By TAKASHI KONISHI/ Staff Writer
March 25, 2025 at 08:00 JST
IGA, Mie Prefecture—A part-time farmer here has sage advice for people stuck in sticky situations where panic must be avoided: Think like a ninja.
“The duty of a ninja is to survive safely,” Genichi Mitsuhashi, 50, said. “So many ninja techniques are useful for disaster management.”
If, for example, you are stranded in a pitch-dark room after a major earthquake, Mitsuhashi recommends slowly turning your toes on the floor to avoid broken glass and other obstacles.
He also said that chanting a spell called “haya-kuji” (quick nine letters) while swiftly moving your fingers will help to calm down your heart.
When he is not cultivating farmland in Iga’s mountains, Mitsuhashi often dons a black ninja costume and gives lessons in “ninjutsu,” or the art of ninja, at his training hall and at schools.
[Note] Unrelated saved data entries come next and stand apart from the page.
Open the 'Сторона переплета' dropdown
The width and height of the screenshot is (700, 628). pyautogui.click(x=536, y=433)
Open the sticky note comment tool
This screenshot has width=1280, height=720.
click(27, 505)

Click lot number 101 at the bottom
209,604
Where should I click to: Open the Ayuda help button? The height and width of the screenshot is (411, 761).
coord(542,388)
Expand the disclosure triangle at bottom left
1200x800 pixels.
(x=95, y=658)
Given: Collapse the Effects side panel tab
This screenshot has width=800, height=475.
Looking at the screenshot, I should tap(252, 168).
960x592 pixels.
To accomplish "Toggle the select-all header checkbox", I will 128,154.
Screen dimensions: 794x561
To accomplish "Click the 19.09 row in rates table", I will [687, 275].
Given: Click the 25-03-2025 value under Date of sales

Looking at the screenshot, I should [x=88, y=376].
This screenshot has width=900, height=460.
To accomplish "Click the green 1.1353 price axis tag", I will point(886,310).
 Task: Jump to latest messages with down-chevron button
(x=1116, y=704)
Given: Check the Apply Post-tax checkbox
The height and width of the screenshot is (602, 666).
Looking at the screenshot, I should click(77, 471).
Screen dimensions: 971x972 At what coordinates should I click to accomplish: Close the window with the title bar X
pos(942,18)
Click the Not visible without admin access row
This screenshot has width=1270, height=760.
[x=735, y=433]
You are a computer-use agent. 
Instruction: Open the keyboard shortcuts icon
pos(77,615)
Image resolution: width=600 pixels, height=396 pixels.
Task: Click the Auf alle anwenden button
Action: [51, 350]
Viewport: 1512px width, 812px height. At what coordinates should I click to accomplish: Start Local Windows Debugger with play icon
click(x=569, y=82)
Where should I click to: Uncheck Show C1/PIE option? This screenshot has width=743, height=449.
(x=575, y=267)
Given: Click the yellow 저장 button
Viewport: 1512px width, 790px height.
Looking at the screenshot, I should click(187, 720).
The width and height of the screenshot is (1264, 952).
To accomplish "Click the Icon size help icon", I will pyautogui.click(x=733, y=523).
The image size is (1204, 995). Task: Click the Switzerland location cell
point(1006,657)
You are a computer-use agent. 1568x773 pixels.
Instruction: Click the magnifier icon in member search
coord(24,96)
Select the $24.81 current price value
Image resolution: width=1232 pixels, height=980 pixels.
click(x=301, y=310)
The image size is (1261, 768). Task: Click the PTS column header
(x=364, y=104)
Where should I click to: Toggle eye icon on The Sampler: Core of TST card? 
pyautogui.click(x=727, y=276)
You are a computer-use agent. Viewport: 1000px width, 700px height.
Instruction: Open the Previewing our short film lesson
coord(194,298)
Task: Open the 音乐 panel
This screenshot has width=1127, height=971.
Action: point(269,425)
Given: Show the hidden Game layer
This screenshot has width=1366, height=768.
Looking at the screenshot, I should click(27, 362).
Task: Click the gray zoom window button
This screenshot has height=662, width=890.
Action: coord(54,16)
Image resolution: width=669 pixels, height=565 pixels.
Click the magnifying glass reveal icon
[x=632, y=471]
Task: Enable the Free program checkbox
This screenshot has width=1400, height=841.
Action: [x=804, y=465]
“What I am teaching is about using the body to acquire a ‘zest for living,’” he said, citing an education ministry slogan. “Children are quick to take an interest when you start from accounts of ninja.”
A native of Hirakata, Osaka Prefecture, Mitsuhashi studied agricultural economics at Tottori University and Kyoto University’s graduate school before joining his family’s building maintenance business.
A life-threatening experience during a robbery in Brazil led him to take an interest in ninja techniques.
He moved to Iga, Mie Prefecture, a historical center of the feudal-age undercover agents, in 2018 and studied under professor Yuji Yamada, a leading authority on ninja studies, at the Mie University graduate school.
Mitsuhashi earned a Ph.D. in 2023. He was the first doctorate holder among those who had completed the graduate school’s special course on “ninja and ninjutsu studies” earlier.
His doctoral thesis is themed on the 1854 Iga-Ueno earthquake.
In the Tsu feudal domain based in the present-day capital of Mie Prefecture, “musokunin” country samurai without stipend, some of whom descended from ninja, quickly informed feudal domain officials about how the quake had affected farm villages.
The musokunin also worked hard to distribute emergency rice stocks, Mitsuhashi said.
One theory holds that Iga is the birthplace of Ishikawa Goemon (?-1594), the famed thief who likely used ninja techniques.
Mitsuhashi, the latter-day ninja, said that during his tours of the castle town of Iga, he has started to educate people on the role that ninja’s descendants played in disaster management.
“Ninja’s survival capabilities are required in this age,” he said.